#### INFORMATION GIVEN

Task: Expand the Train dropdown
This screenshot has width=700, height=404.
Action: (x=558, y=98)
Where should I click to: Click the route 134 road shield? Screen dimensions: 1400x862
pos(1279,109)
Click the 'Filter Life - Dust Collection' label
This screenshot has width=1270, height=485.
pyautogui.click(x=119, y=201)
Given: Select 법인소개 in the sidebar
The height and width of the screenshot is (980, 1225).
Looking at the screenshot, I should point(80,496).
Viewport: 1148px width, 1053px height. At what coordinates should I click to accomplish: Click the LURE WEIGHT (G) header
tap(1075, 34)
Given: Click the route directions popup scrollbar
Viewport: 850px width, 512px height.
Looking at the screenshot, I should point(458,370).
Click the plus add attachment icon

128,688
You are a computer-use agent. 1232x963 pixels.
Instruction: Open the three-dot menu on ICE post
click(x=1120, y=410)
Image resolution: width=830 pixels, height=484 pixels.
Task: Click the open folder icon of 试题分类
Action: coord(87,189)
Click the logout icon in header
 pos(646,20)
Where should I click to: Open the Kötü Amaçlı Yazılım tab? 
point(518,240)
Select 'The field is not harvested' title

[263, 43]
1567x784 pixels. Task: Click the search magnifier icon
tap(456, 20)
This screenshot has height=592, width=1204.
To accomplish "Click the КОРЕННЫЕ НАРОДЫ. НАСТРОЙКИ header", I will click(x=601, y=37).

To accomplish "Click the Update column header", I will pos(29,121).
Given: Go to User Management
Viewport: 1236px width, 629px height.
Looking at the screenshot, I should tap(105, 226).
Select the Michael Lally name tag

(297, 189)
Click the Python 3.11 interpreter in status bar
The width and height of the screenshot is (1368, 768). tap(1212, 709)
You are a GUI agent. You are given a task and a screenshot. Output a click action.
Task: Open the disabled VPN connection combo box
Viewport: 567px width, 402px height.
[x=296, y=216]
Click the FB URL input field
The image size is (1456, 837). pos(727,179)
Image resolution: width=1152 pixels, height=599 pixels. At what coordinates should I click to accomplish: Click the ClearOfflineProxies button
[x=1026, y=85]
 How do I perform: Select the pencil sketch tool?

########

*EXERCISE*: All lines from the opening of the material through the line that contains "You are a computer-use" are to be printed exactly, with no others.

*RESPONSE AREA*:
Task: Expand the Train dropdown
This screenshot has width=700, height=404.
Action: (x=558, y=98)
Where should I click to: Click the route 134 road shield? Screen dimensions: 1400x862
pos(1279,109)
Click the 'Filter Life - Dust Collection' label
This screenshot has width=1270, height=485.
pyautogui.click(x=119, y=201)
Given: Select 법인소개 in the sidebar
The height and width of the screenshot is (980, 1225).
Looking at the screenshot, I should point(80,496).
Viewport: 1148px width, 1053px height. At what coordinates should I click to accomplish: Click the LURE WEIGHT (G) header
tap(1075, 34)
Given: Click the route directions popup scrollbar
Viewport: 850px width, 512px height.
Looking at the screenshot, I should point(458,370).
Click the plus add attachment icon

128,688
You are a computer-use agent. 1232x963 pixels.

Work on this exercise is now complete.